Grouping ORs with ANDs in arrays

Wow, been spending all day trying to get this working correctly. I have a SemanticForms RunQuery with a form entry that asks for a location. I'd like for the ability to put in "Texas" or "Austin" or "Austin, Texas". The first two are easy, but having the entry work with an array of "Austin, Texas" is proving a nightmare. If I manually type in

{{#ask:[[City::Austin||Texas]] [[State::Austin||Texas]]}}

I get what I'm looking for. Austin is matched with City, Texas is matched with State, and only Austin locations are shown. If I try to use an array or variable like

{{#ask: [[City::{{#arraymap:{{{Entry|}}}|,|x|x|<no*wiki>||</no*wiki>}}]][[State::{{#arraymap:{{{Entry|}}}|,|x|x|<no*wiki>||</no*wiki>}}]]}}

I get an Error: the value was not understood. I feel like I've tried everything. I've even tried to do a vardefine before the ask, and then ask on the var. Any ideas on how I can get this to work? Thanks

22:39, 16 November 2012

It's probably the double pipes that don't work, even when enclosed within nowiki tags (btw, why the asterisk?). I'm not sure if I understand you correctly, but is the intended query equal to the following one?
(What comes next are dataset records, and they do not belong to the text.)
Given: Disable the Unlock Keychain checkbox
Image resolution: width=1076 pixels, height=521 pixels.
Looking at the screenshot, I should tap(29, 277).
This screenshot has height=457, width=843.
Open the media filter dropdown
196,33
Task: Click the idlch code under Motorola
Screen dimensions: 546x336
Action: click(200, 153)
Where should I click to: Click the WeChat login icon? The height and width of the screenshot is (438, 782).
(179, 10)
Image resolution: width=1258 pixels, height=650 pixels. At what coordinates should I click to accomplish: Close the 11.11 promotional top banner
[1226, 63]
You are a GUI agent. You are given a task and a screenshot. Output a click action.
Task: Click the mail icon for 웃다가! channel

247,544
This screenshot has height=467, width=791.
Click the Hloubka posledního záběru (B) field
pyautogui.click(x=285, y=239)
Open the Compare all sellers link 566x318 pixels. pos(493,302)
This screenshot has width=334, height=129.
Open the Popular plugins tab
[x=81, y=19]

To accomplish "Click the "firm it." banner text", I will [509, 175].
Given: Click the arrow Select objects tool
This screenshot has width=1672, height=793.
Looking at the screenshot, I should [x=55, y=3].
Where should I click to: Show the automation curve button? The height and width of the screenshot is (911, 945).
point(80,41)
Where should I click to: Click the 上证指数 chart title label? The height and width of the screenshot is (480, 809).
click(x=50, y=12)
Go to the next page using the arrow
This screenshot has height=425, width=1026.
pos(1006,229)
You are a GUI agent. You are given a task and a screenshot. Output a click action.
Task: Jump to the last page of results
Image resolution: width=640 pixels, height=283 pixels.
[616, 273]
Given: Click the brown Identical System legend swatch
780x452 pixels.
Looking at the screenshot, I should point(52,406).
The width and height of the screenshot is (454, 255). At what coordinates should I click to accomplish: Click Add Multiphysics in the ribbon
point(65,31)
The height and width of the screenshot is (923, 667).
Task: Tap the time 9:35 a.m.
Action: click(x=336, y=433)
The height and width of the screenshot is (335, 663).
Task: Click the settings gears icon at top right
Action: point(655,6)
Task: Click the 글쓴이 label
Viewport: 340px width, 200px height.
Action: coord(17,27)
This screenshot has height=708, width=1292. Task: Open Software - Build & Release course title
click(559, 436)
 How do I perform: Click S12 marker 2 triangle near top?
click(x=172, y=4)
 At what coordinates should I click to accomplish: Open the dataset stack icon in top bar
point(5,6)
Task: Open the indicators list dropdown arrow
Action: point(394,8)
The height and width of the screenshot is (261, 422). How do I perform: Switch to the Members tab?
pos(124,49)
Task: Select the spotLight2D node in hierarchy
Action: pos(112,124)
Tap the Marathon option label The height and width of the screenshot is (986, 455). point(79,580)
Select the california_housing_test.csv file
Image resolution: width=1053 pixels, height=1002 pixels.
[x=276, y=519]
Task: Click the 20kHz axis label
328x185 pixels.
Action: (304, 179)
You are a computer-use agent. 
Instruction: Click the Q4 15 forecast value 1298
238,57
{{#ask: [[City::Austin]] OR [[City::Texas]] [[State::Austin]] OR [[State::Texas]]
}}

In that case, this should do the trick, right?

{{#ask: {{#arraymap:{{{Entry|}}}|,|x|[[City::x]]|OR}} {{#arraymap:{{{Entry|}}}|,|x|[[State::x]]|OR}} 
}}
18:28, 30 April 2013

Define a template {{!}} as | and try to use the template as the separator in {{#arraymap:}}: {{!}}{{!}}.

18:55, 30 April 2013

Indeed:

AND {{#arraymap:{{{Entry|}}}|,|@@@@|[[City::@@@@]]| }}

OR [[City::{{#arraymap:{{{Entry|}}}|,|@@@@|@@@@|{{!}}{{!}} }}]]

18:12, 3 December 2014
 
 
 

Problem with selecting pages with long SMW Property Values and LIKE

First and foremost I know that searching pages with a semantic property that contains some text is only allowed for the first 70 characters or less, using the syntax [[Property_name::~*needle*]], however I would like to extend this functionality.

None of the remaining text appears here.